Given that trade deals now focus extensively on regulation, they will give Truss a mechanism to drive forward this deregulation agenda. They are particularly useful mechanisms for politicians like Truss because they are also highly complicated agreements with almost no transparency or accountability to parliament. During his time at the department for international trade, Liam Fox refused to give MPs any right to amend or stop trade deals, or even to see the papers during negotiation.
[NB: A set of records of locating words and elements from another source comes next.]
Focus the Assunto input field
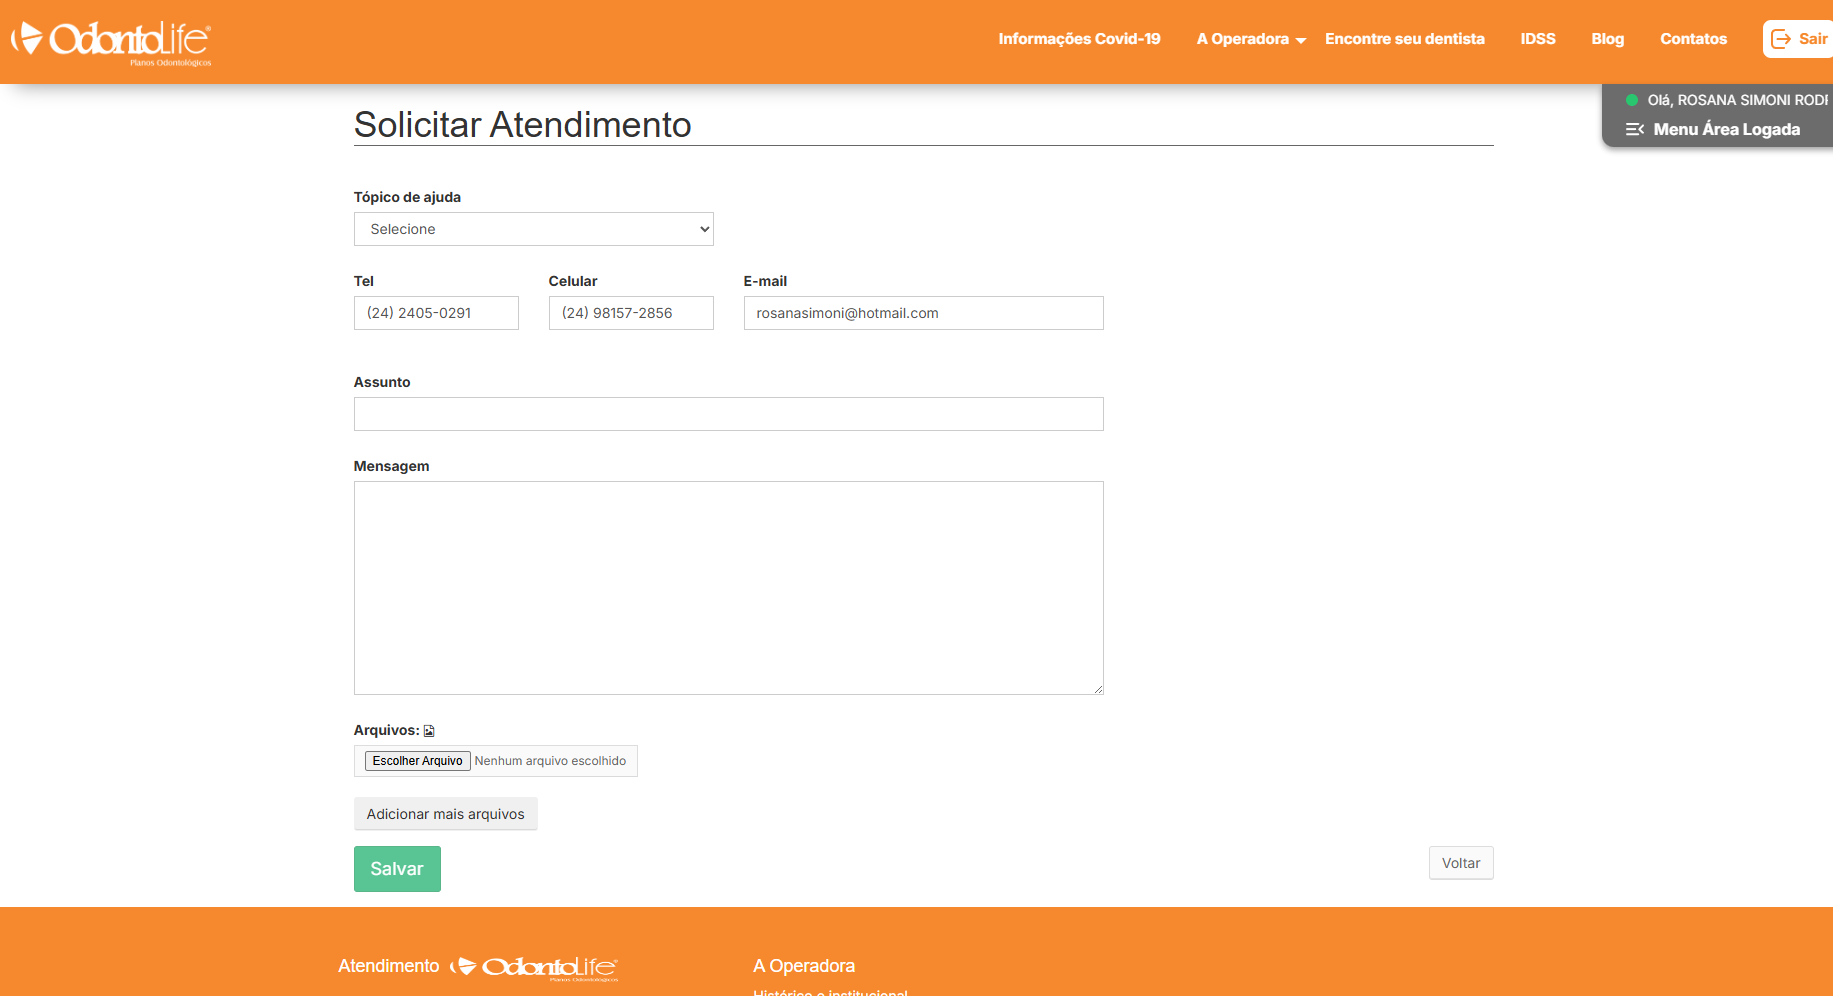Screen dimensions: 1833x996 728,414
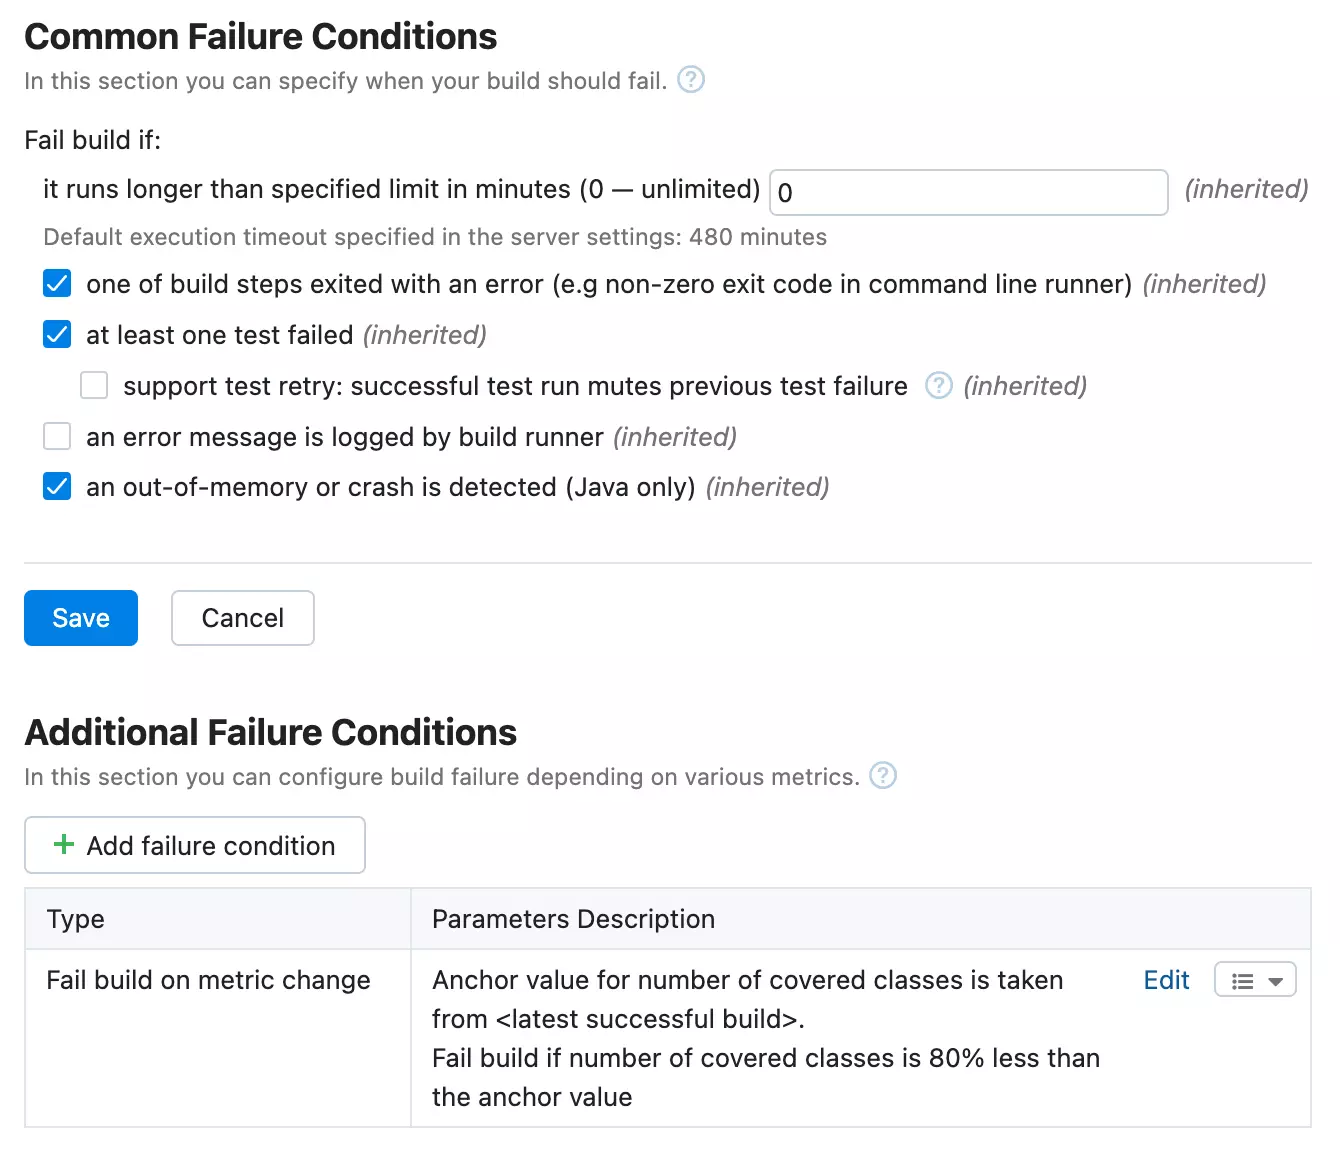This screenshot has width=1340, height=1150.
Task: Open help beside support test retry option
Action: (x=938, y=386)
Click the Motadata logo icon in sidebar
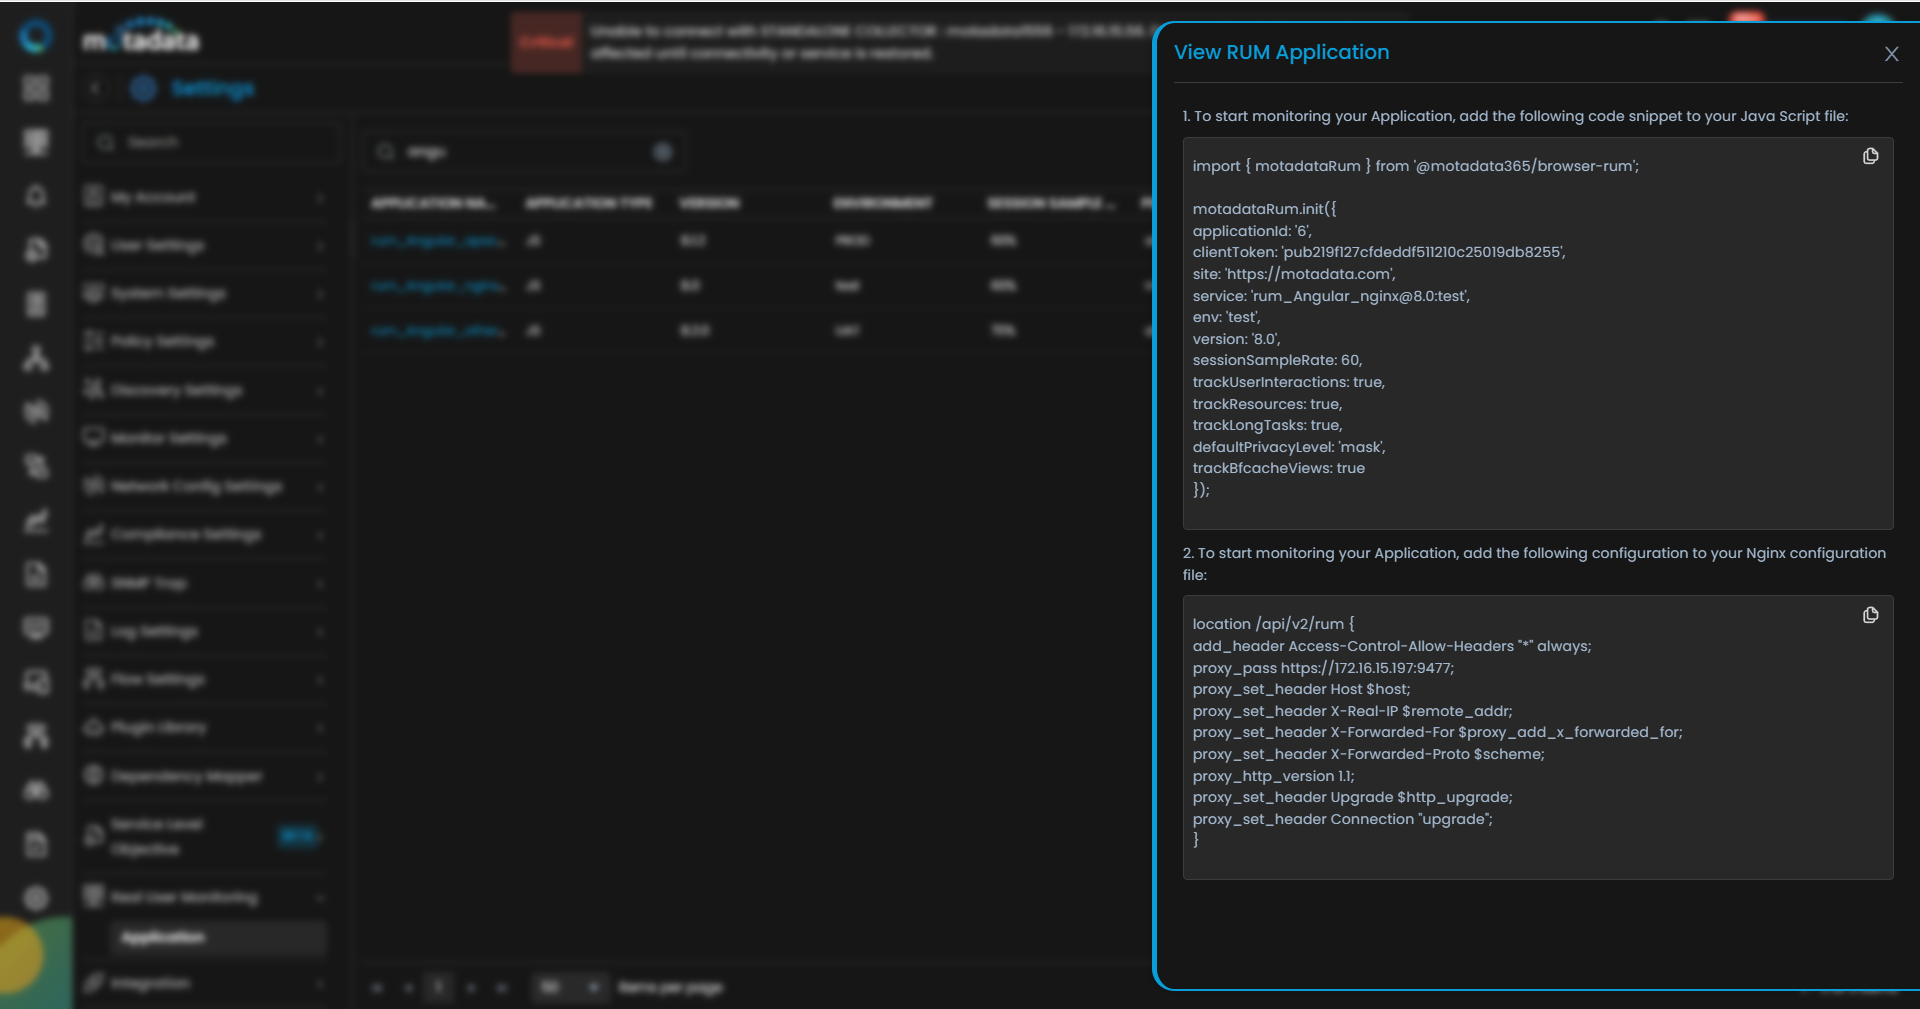Image resolution: width=1920 pixels, height=1009 pixels. click(36, 36)
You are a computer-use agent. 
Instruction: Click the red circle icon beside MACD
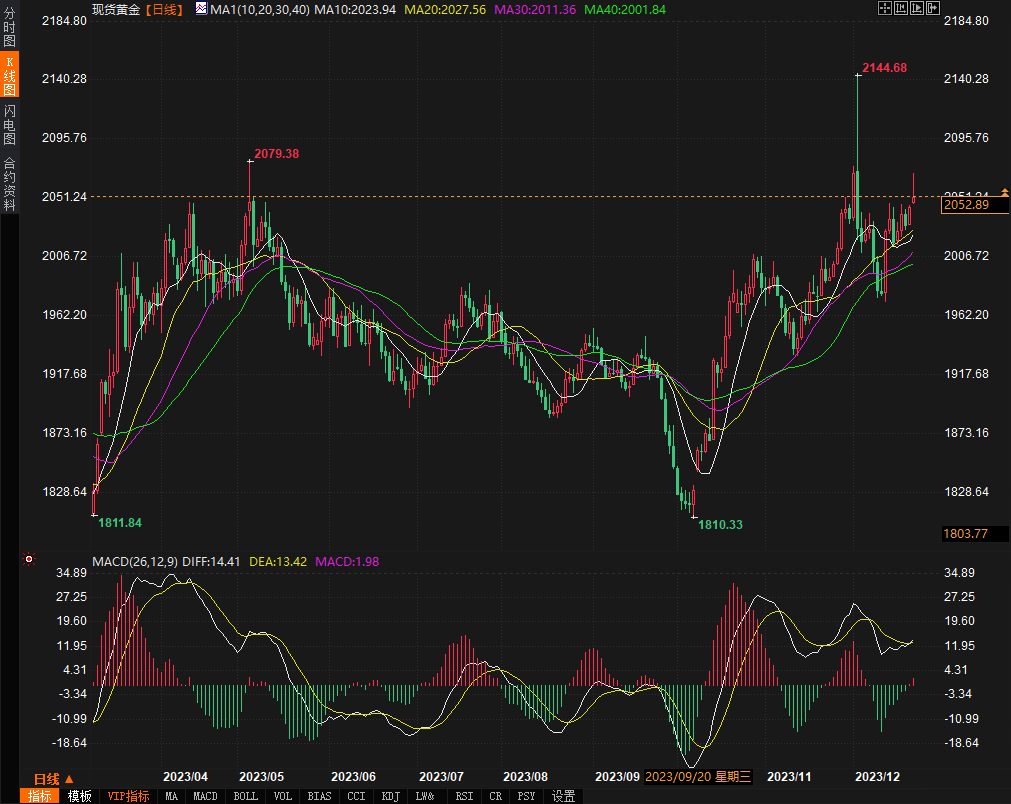coord(29,560)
When parliament tried to give itself the power to stop trade deals earlier this year, Fox simply left his Trade Bill to die in the House of Lords. So Liz Truss will be operating under royal prerogative. What’s more, as international treaties these deals take precedence over domestic law and can be difficult and time-consuming to extricate yourself from.

Given the beliefs of Truss, as well as her new colleagues in cabinet, it’s impossible to imagine she will stand up to Trump’s negotiators even if Britain had the ability to do so. Unless stopped, she will rather collude with Trump to unleash a bonfire of regulations, and clear away any impediment to the big businesses agenda.

In the months ahead, we will need to work with others to build a movement capable of stopping this trade deal, just as we did on TTIP. Part of that struggle will be continuing to support trade democracy, something which all opposition parties in Parliament now agree with us on. Part of it will be ensuring that people understand the impact of modern trade deals on our everyday lives. So get prepared – we’re in for one hell of a battle to protect people from the ravages of the free market.